There isn't a password set up for Hive Server 2. You may find this thread helpful: http://community.cloudera.com/t5/Cloudera-Live-End-to-end/Cannot-connect-to-Hive-thru-JDBC-Connectio...

Explorer

Thanks for the reply.

 

I tried with Sqoop in front and I get the error:

 

-bash: sqoop: command not found

 

It looks like I am not in the right environment or the master node I am connecting to doesn't have sqoop installed.

 

Please check and let me know.

 

Mark

Master Collaborator
When you run 'hostname' from the machine you're running sqoop on, what do you see? On that machine, /usr/bin/sqoop should be the executable, and it should ultimately be calling /opt/cloudera/parcels/CDH/bin/sqoop. Do you see either of those files? Sqoop is bundled with everything else that gets installed - it would be very surprising to me that you got this far and had something missing, so I suspect you're not on the right machine.

Explorer

Hi Sean,

 

I appreciate your feedback.  With regards to Putty, I am not good at Unix.  All I did was to connect to

ec2-52-91-172-186.compute-1.amazonaws.com using mykeypair.ppk.  I used ec2-user as the userid. when I used /opt/cloudera/parcels/CDH/bin/sqoop at the prompt, I get an error - no such file or directory.  I am not good at Unix and I need your help with commands if you want me to check something.

 

With regards to Tableau, I tried to create a odbc connection using Cloudera odbc driver for Hive.  I did not use JDBC driver.  Can you confirm if I should use ODBC or JDBC for connecting to manager node?

 

Mark

 

 

Master Collaborator
Oh ODBC - my mistake. I have not used ODBC much with Hive. Hopefully
someone else can provide some insight there - I'd have to do some digging.

As for the Sqoop issue, there are 2 things I would check. First, can you
log into Cloudera Manager (using the link and credentials from the final
email you received)? The first screen should show the general health of the
cluster in a box to the left. Most of the services should have a green
circle, or a little black square. If a lot of the services are marked in
yellow or red, then something may be wrong with the cluster in general.
Next...

There should be 2 entries related to Sqoop. One will be called "Sqoop 2"

[Request 1]: In the forum thread about Sqoop, what user ID did Mark use when he connected with PuTTY?
[Request 2]: Write the next part of the forum thread about Sqoop, picking up at the point where it stops.
The records that come after this are not needed.

[Material provided]:
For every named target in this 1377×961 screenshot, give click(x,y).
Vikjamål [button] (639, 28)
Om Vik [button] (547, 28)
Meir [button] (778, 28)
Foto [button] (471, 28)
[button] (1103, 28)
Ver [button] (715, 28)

[Task answer 1]: ec2-user

[Task answer 2]:
marked with a little black box because it's stopped by default <- this is a
service that is separate from the CLI tool as you're using it in the
tutorial. The other should just be called "Sqoop" or "Sqoop Client" or
something like that. It will be marked with a grey circle (since it's just
a CLI tool, it doesn't have a status, per se). Do you see that? If not,
click the button above this box to "Add a service", and select "Sqoop 1
Client". It'll ask you which hosts to deploy the tool on - just select all
of them, and click through the menus to complete the deployment. Then try
running Sqoop again. I can't imagine why Sqoop wouldn't be available on the
command-line already, if everything else got set up right, but try this and
see what happens. Maybe you'll find another clue along the way...


Explorer

Hi Sean,

 

With regards to Sqoop:

 

I added the new service Sqoop Client 1 and it seems to be running.  I went back to putty and ran the script again.  I still get the same error.

 

-bash: Sqoop: Command not found

 

Is there any other way I can test if Sqoop is running?

 

Thanks for your help.

 

Mark

Explorer

Hi Sean,

 

I think I finally found out where the problem was. I was not connecting to the Manager node in Putty.  I just did that and the script is running.  I will let you know once it finishes. I am hoping new tables will be created and I can query through hive or impala.  Thanks for your help.

 

 I still need to work through Tableau.  Please let me know if you find the solution on the right driver/connectivity parameters I should use.

 

Mark

Explorer

Hi Sean

 

I could get everything on the server to work and I finished all tutorial exercises. 

 

The only outstanding issue is connectivity from Tableau.  I am connecting from a windows machine using remote desktop.  I am not sure why I even need odbc driver on my machine.  It looks like there is something with connectivity parameters that is not correct.  I would appreciate your help.

 

Mark

Master Collaborator

So the Impala ODBC driver is installed on the Windows server that hosts Tableau Desktop. The Hive ODBC driver is separate. You can download a Windows installer for it here: http://www.cloudera.com/content/www/en-us/downloads/connectors/hive/odbc/2-5-16.html.html.

 

You can also find out more about Tableau and ODBC drivers here: http://kb.tableau.com/articles/knowledgebase/hadoop-hive-connection

Explorer

Hi Sean,

 

Thanks for the information.  The problem I had with Impala was that I could connect but I am not seeing any of the tables that I could see through Hue.  Can you tell me what the host IP, port and userid I should use?

 

I will try to install odbc driver for Hive and try connecting.

 

Please reply when you get a chance.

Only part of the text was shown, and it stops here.